Although we never want anyone to go through what we do, we're so happy you found us and are now a part of this community.
Before we were diagnosed, we spent three years on a diagnostic odyssey.
When our son was diagnosed we were even more afraid! There was no information, no treatment. We were all alone with one article that had twelve cases from around the world. We felt hopeless. Amber came into our lives very shortly after our son’s diagnosis. She created SLC6A1 Connect. This beautiful woman does not sleep!! She is an angel!! We will help her in every and anyway. We now have hope for a cure for our beautiful, sweet, and loving son along with all the other children with the SLC6A1 diagnosis!
Michelle, we are so happy you found us and are a part of our community. How much has changed for us in just one year?! Incredible.
Our young son was recently diagnosed with SLC6A1, and immediately after the diagnosis we felt discouraged and alone.
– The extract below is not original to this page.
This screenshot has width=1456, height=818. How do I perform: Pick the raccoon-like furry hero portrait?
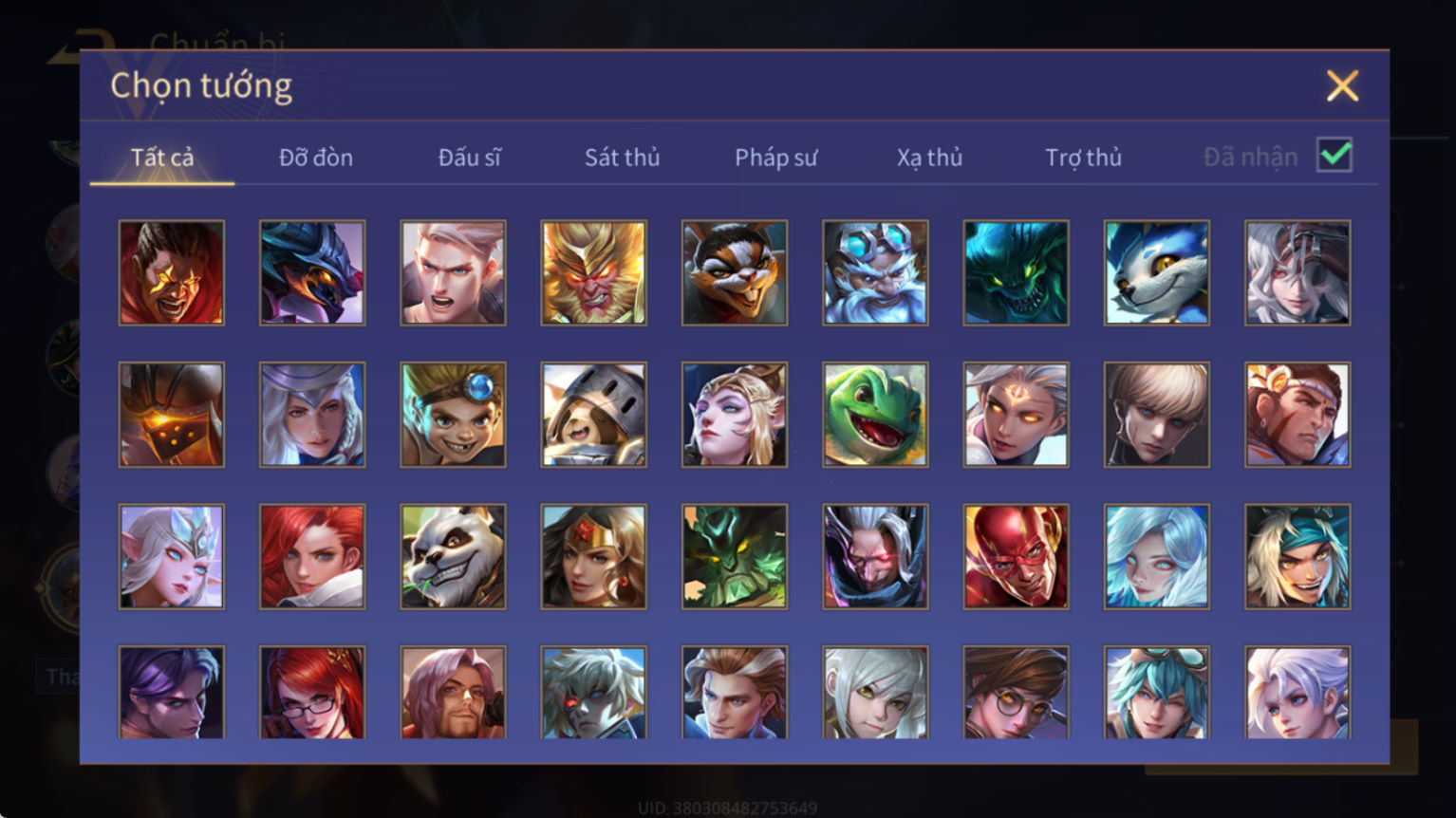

But shortly thereafter, we found SLC6A1 Connect. We have been inspired by their mission, determination, and drive, and have found a community support group as they work towards finding a cure.
We're so happy to have you, Nathan. Thanks for everything you've done to further research and build our community!
This non-profit helps to bring awareness and fund research for a rare genetic disorder. It brings hope to families that one day a cure will be found. My child has the SLC6A1 genetic disorder and without this organization we would be fighting this on our own. Words cannot describe what it feels like to have a community fighting with you and for you.
We're so happy you found us and that we can provide some kind of support during these tumultuous times. Thank you for these kind words!
Amber and Mark Freed and this amazing organization gave my family hope when there was none. I am amazed at how far they have come in such a little amount of time. To be funding research for a medical cure for children with such a debilitating disease, we are so thankful to SLC6A1 Connect.
Kim, how can we every begin to thank you for all you've done?! We're just thrilled to have you here as such a nonprofit rockstar and now, dear friend.
SLC6A1 is an awesome non profit that tries to improve thousands lifes.
Thank you for your kind words and volunteering!!!